**Source extract:**
[Start of section]

Not necessarily drunk
The fig at Kibale and the plum at Taï aren’t super boozy; they only contain about 0.3 percent alcohol. But since a chimpanzee can ingest around 10 pounds of fruit a day, that amounts to an average daily dose of 14 to 15 grams of alcohol. A standard human drink is about 10 grams — but since chimps weigh much less than humans do, 14 to 15 grams to them is the equivalent of around 2.5 human drinks per day.
“They’re doing that over the course of breakfast, lunch, and dinner,” says Maro, so to speak, because chimps eat more or less throughout the day. But when they find a tree heavy with their favorite fruits, they sometimes engage in “binge eating,” stuffing their mouths with as many figs as they can fit, sucking out all the juice (and alcohol), then spitting the dry wad onto the forest floor. But unlike unhealthy binging behaviors in humans, this is considered normal and natural — scientists say, it’s just what chimpanzees do.
The study is not without shortcomings. Biologist Matthew Carrigan of the College of Central Florida, points out study authors did not directly consider how many fruits the chimpanzees really ate, just how much time they spent eating different types. Primatologist Karline Janmaat of the University of Amsterdam, the Netherlands, also points out it remains uncertain whether the fruits dropped or left behind by the chimpanzees may be higher or lower in alcohol than the ones they ate.
Maro acknowledges that it would be good to measure more directly how much alcohol chimpanzees have actually consumed, something that might be done with urine samples he has recently collected. That could cast more light on the possible role of alcohol in the aftermath of some large gatherings of chimpanzees observed in trees with abundant ripe figs in Kibale National Park.
A lack of restraint
Even if the study’s estimates are accurate, Janmaat cautions that chimpanzees probably don’t, and shouldn’t, get drunk in the wild. “That’s very dangerous when you need to climb high up in a tree to build a nest to sleep at night.”

[End of section]

**Exercise description:**
Can you reproduce, word for word, the stretch of the chimpanzee alcohol passage from "The study is" through "Kibale National Park."?

**Provided data:**

[Start of section]

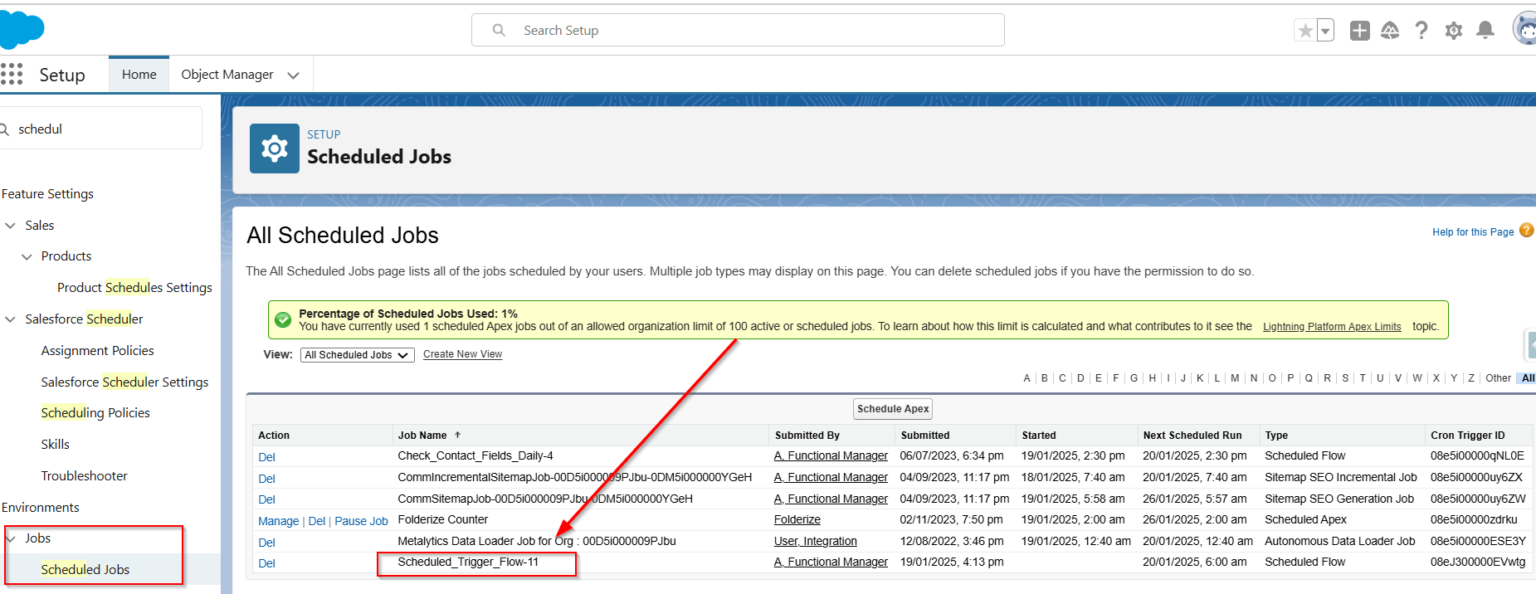Image resolution: width=1536 pixels, height=594 pixels.
Task: Pause the Folderize Counter job
Action: (x=361, y=521)
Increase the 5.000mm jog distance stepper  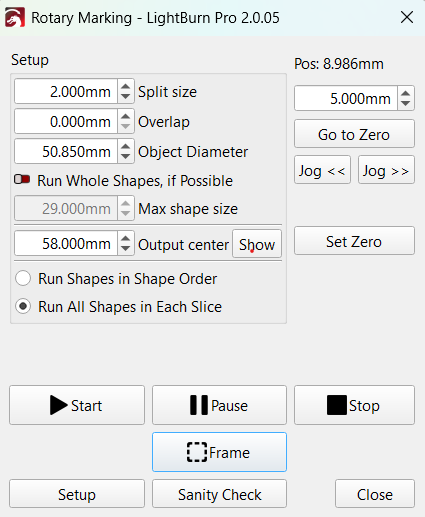click(406, 94)
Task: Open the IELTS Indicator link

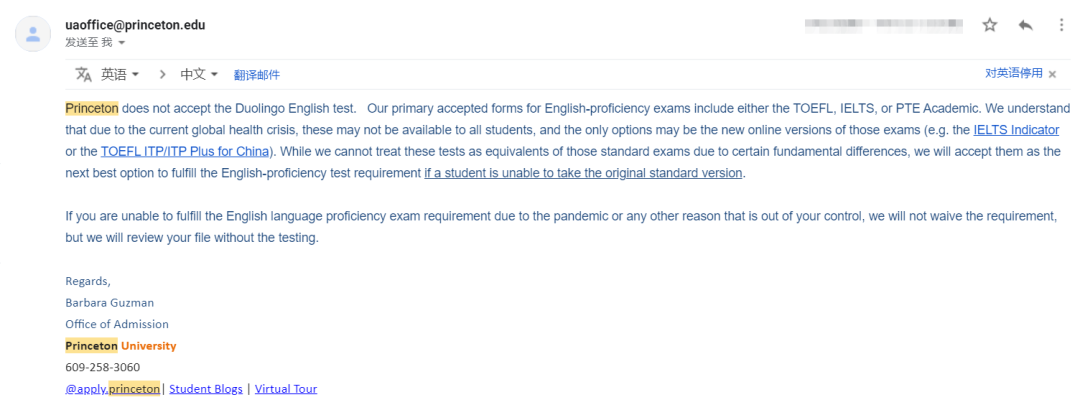Action: point(1016,129)
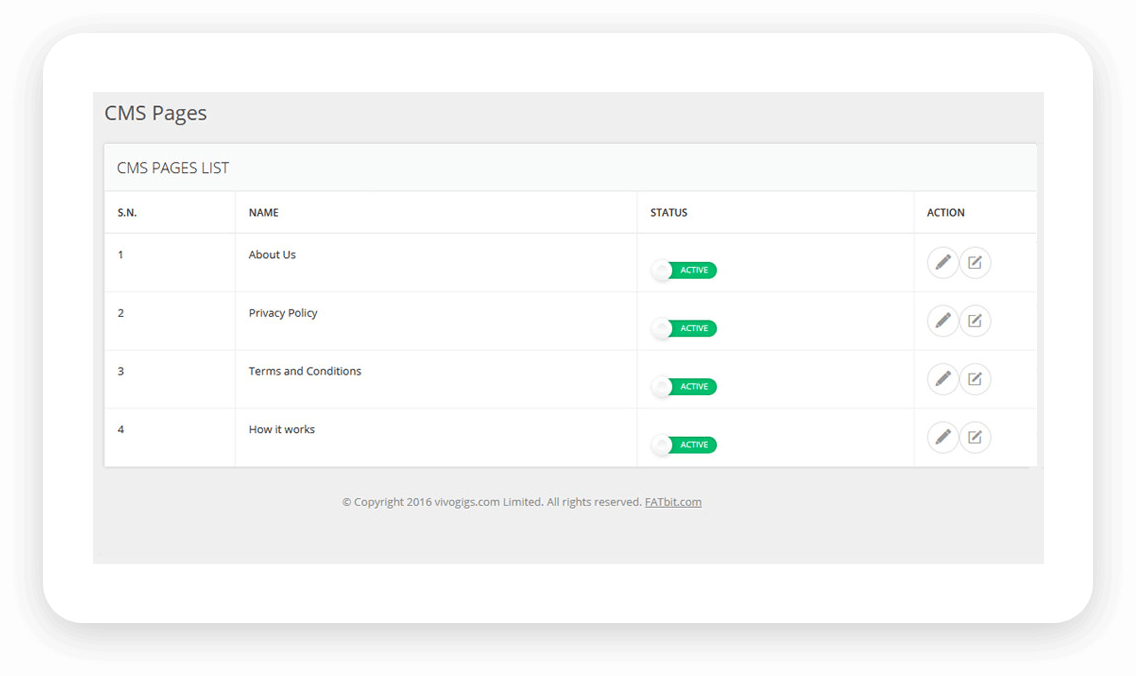1136x676 pixels.
Task: Click the pencil edit icon for About Us
Action: tap(943, 262)
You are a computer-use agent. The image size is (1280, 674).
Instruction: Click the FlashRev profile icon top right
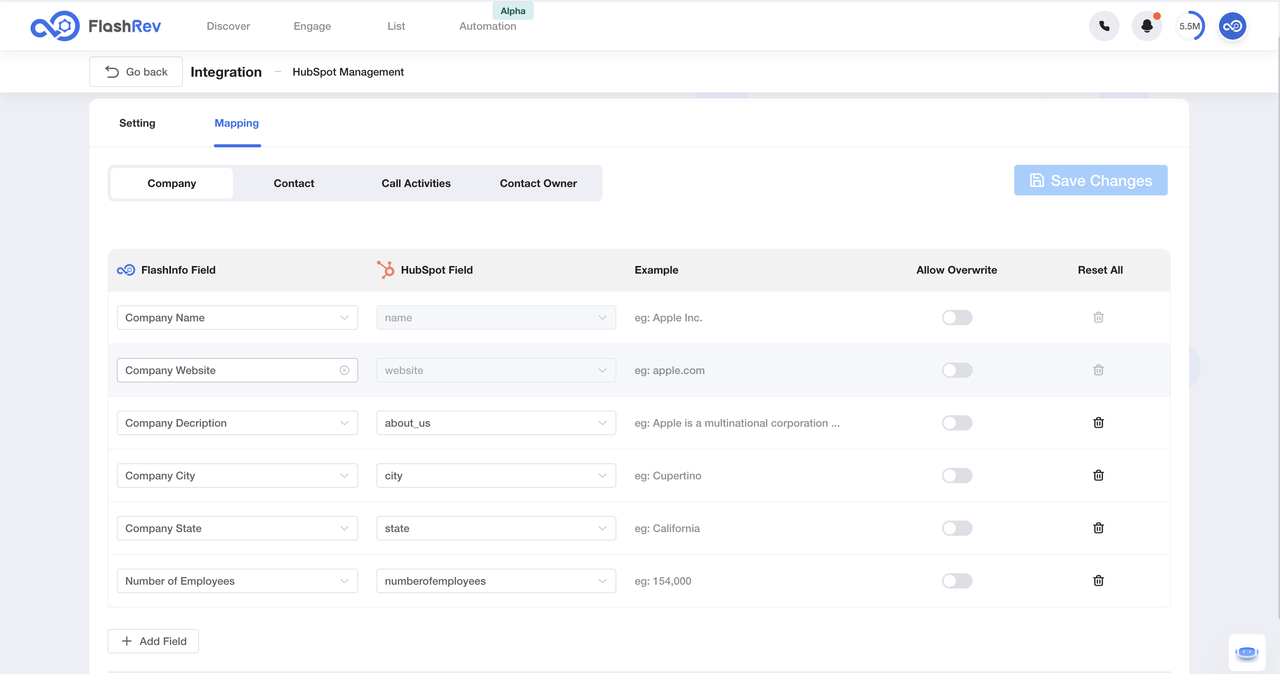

[End of section]

**Result of the exercise:**
The study is not without shortcomings. Biologist Matthew Carrigan of the College of Central Florida, points out study authors did not directly consider how many fruits the chimpanzees really ate, just how much time they spent eating different types. Primatologist Karline Janmaat of the University of Amsterdam, the Netherlands, also points out it remains uncertain whether the fruits dropped or left behind by the chimpanzees may be higher or lower in alcohol than the ones they ate.
Maro acknowledges that it would be good to measure more directly how much alcohol chimpanzees have actually consumed, something that might be done with urine samples he has recently collected. That could cast more light on the possible role of alcohol in the aftermath of some large gatherings of chimpanzees observed in trees with abundant ripe figs in Kibale National Park.